* _Data entries_:
========================

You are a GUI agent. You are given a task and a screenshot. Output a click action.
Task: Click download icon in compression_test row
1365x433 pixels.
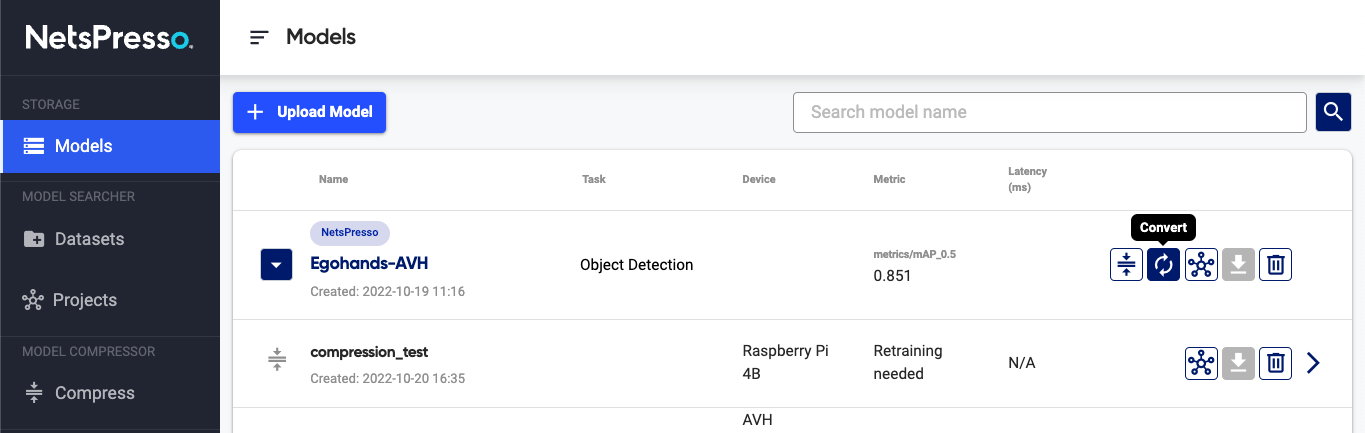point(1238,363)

========================

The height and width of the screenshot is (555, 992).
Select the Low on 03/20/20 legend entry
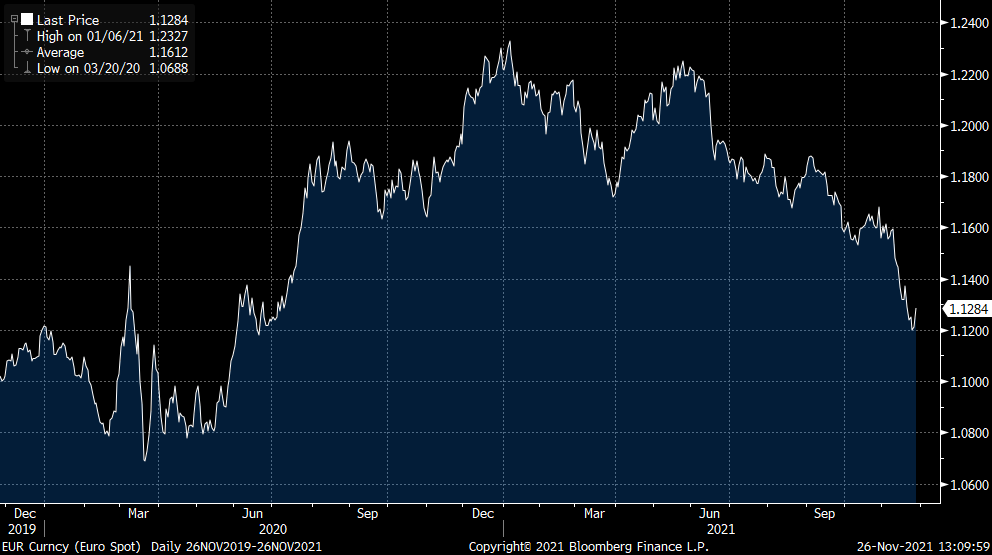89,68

========================

* _Given instruction_:
Reproduce the items word for word, beginning at the line that contains "You are a GUI" and stopping after the line that contains "point(1238,363)". Leave the pictures out of your answer.

* _Result for this task_:
You are a GUI agent. You are given a task and a screenshot. Output a click action.
Task: Click download icon in compression_test row
1365x433 pixels.
point(1238,363)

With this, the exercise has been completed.